>> Start SUPPLIED DATA

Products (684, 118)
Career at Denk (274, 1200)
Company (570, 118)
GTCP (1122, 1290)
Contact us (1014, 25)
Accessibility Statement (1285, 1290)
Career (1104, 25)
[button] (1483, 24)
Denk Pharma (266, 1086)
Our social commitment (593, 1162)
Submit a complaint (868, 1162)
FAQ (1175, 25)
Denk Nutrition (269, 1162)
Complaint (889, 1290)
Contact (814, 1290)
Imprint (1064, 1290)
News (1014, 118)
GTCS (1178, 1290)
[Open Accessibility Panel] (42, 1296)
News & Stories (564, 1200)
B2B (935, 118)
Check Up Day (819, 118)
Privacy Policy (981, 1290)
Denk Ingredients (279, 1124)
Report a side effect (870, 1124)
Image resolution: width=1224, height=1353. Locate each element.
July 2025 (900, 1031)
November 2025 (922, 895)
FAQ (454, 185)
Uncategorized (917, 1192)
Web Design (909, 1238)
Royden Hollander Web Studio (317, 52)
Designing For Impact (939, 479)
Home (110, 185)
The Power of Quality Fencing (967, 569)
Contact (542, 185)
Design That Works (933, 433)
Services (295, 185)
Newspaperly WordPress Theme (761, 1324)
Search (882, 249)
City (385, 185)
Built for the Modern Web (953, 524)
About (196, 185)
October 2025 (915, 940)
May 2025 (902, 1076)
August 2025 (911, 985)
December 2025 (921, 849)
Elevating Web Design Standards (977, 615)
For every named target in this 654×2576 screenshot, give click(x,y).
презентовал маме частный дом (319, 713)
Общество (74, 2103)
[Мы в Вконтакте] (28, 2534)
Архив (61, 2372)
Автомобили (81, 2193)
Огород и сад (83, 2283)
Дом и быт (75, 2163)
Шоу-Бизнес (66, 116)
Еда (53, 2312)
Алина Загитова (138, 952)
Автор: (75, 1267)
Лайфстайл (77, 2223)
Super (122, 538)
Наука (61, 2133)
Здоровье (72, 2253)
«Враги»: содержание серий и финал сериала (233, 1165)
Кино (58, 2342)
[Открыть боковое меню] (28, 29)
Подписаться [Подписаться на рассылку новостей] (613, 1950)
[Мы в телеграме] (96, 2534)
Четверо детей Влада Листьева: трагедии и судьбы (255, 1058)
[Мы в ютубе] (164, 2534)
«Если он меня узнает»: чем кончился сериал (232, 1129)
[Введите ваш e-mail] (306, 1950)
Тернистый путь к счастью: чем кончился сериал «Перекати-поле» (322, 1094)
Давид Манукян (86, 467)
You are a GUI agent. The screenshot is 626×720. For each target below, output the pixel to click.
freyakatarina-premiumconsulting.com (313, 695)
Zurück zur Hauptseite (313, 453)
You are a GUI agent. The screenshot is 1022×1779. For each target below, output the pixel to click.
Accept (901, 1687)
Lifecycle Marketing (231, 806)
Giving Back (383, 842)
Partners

>> End SUPPLIED DATA

◆ **WHAT THE EXERCISE ASKS**
Return every one of the dataset rows above unchanged, from first to last.

◆ **OUTPUT FOR THIS TASK**
Products (684, 118)
Career at Denk (274, 1200)
Company (570, 118)
GTCP (1122, 1290)
Contact us (1014, 25)
Accessibility Statement (1285, 1290)
Career (1104, 25)
[button] (1483, 24)
Denk Pharma (266, 1086)
Our social commitment (593, 1162)
Submit a complaint (868, 1162)
FAQ (1175, 25)
Denk Nutrition (269, 1162)
Complaint (889, 1290)
Contact (814, 1290)
Imprint (1064, 1290)
News (1014, 118)
GTCS (1178, 1290)
[Open Accessibility Panel] (42, 1296)
News & Stories (564, 1200)
B2B (935, 118)
Check Up Day (819, 118)
Privacy Policy (981, 1290)
Denk Ingredients (279, 1124)
Report a side effect (870, 1124)
Image resolution: width=1224, height=1353. Locate each element.
July 2025 (900, 1031)
November 2025 (922, 895)
FAQ (454, 185)
Uncategorized (917, 1192)
Web Design (909, 1238)
Royden Hollander Web Studio (317, 52)
Designing For Impact (939, 479)
Home (110, 185)
The Power of Quality Fencing (967, 569)
Contact (542, 185)
Design That Works (933, 433)
Services (295, 185)
Newspaperly WordPress Theme (761, 1324)
Search (882, 249)
City (385, 185)
Built for the Modern Web (953, 524)
About (196, 185)
October 2025 (915, 940)
May 2025 (902, 1076)
August 2025 (911, 985)
December 2025 (921, 849)
Elevating Web Design Standards (977, 615)
For every named target in this 654×2576 screenshot, give click(x,y).
презентовал маме частный дом (319, 713)
Общество (74, 2103)
[Мы в Вконтакте] (28, 2534)
Архив (61, 2372)
Автомобили (81, 2193)
Огород и сад (83, 2283)
Дом и быт (75, 2163)
Шоу-Бизнес (66, 116)
Еда (53, 2312)
Алина Загитова (138, 952)
Автор: (75, 1267)
Лайфстайл (77, 2223)
Super (122, 538)
Наука (61, 2133)
Здоровье (72, 2253)
«Враги»: содержание серий и финал сериала (233, 1165)
Кино (58, 2342)
[Открыть боковое меню] (28, 29)
Подписаться [Подписаться на рассылку новостей] (613, 1950)
[Мы в телеграме] (96, 2534)
Четверо детей Влада Листьева: трагедии и судьбы (255, 1058)
[Мы в ютубе] (164, 2534)
«Если он меня узнает»: чем кончился сериал (232, 1129)
[Введите ваш e-mail] (306, 1950)
Тернистый путь к счастью: чем кончился сериал «Перекати-поле» (322, 1094)
Давид Манукян (86, 467)
You are a GUI agent. The screenshot is 626×720. For each target below, output the pixel to click.
freyakatarina-premiumconsulting.com (313, 695)
Zurück zur Hauptseite (313, 453)
You are a GUI agent. The screenshot is 1022×1779. For each target below, output the pixel to click.
Accept (901, 1687)
Lifecycle Marketing (231, 806)
Giving Back (383, 842)
Partners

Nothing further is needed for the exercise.